Attraverso tredici brevi poesie il catanese Giudice ci invita a riflettere sul senso di spaesamento, straniamento che coglie sempre chi si pone domande sull’esistere, sottraendo ogni elemento superfluo fino alla scarnificazione assoluta: è ciò che resta ciò che conta! E potrebbe trattarsi anche di un’interrogativa indiretta alla quale potrebbero rispondere i quattro versi di Valerio Magrelli posti in esergo («Questo per dire quanto / resta di qua della pagina / e bussa e non può entrare, / e non deve»), tratti da una poesia di Ora serrata retinae che era già una dichiarazione di poetica in quel folgorante attacco («Dieci poesie scritte in un mese / non è molto anche se questa / sarebbe l’undicesima. / Neanche i temi poi sono diversi / anzi c’è un solo tema / ed ha per tema il tema, come adesso»), e che ora viene assunta in toto da Giudice (se è lecito da parte mia dare questo valore a un esergo).

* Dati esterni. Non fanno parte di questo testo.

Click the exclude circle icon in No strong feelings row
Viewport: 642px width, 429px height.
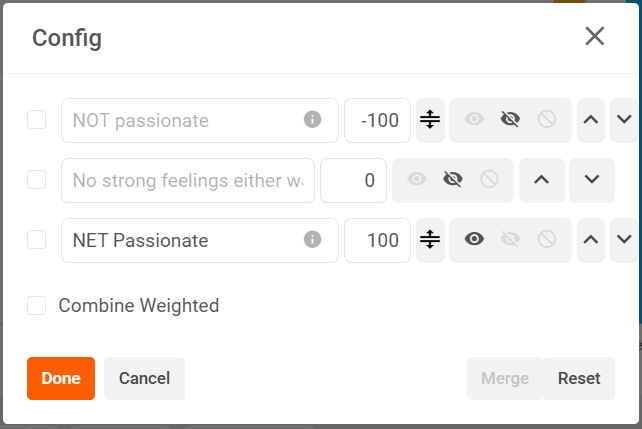click(x=489, y=179)
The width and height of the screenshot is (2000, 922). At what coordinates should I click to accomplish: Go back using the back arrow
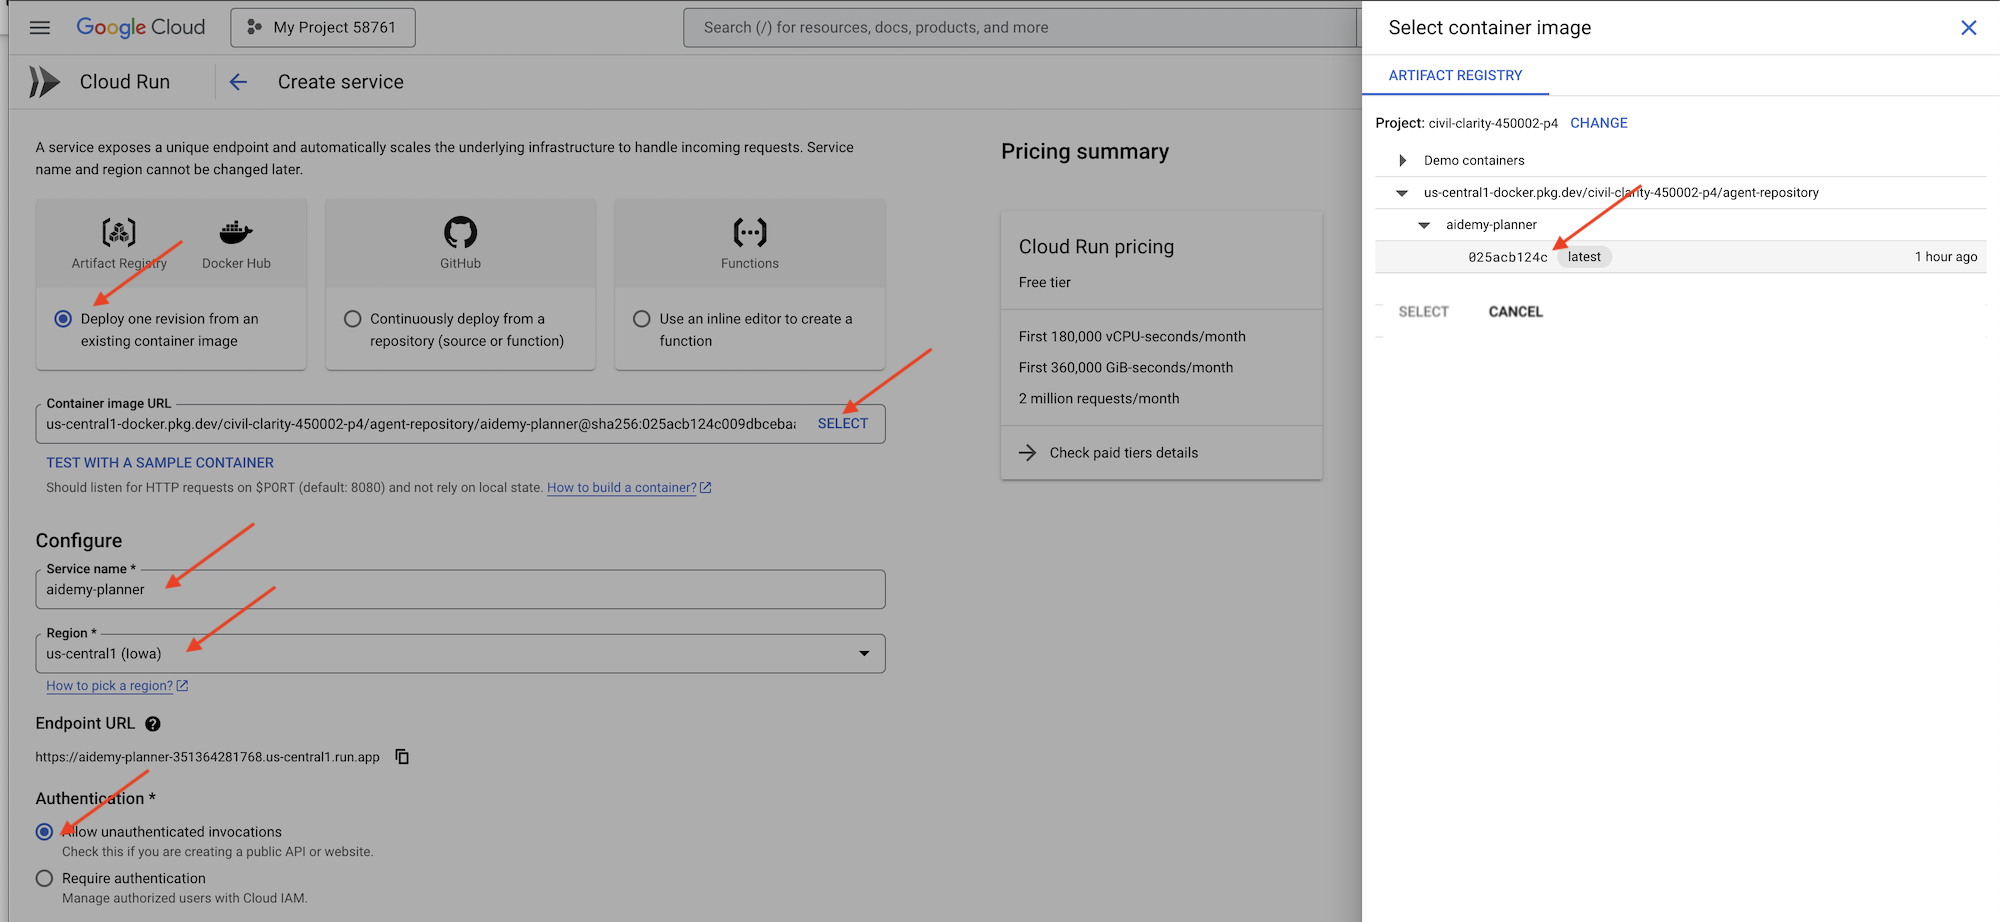238,82
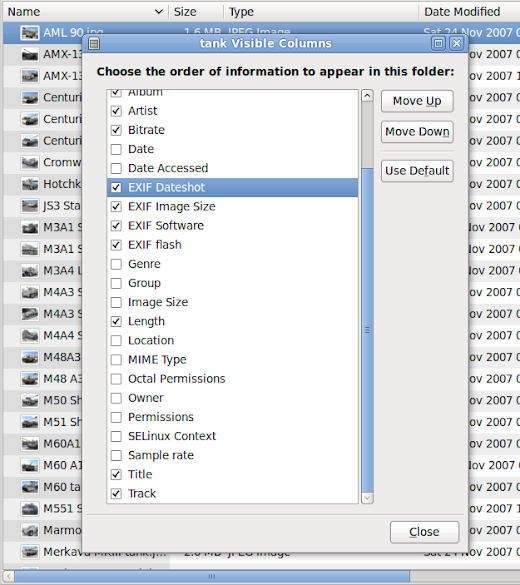Viewport: 520px width, 585px height.
Task: Click the Name column sort arrow
Action: coord(159,12)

Detta così ogni cosa sembra ovvia, banale e soprattutto sa di già scritto e riscritto. Ma cos’è la scrittura se non riflessione e meditazione su un pensiero formatosi prima e che si tenta di fermare sulla carta, nella piena consapevolezza del fallimento («Il foglio che non ho saputo scrivere è stato usato / per appuntare verdure e numeri di telefono»)?
E allora si ricercano i mezzi per tenere a freno il rischio, arginare la materia: lo spazio e il tempo. Ridurre all’essenziale il ricorso alla parola senza correre il pericolo di mimare la lezione di Ungaretti (lontana anni luce), ma semmai distillando quella più luminosa di Luzi, ridotta all’osso.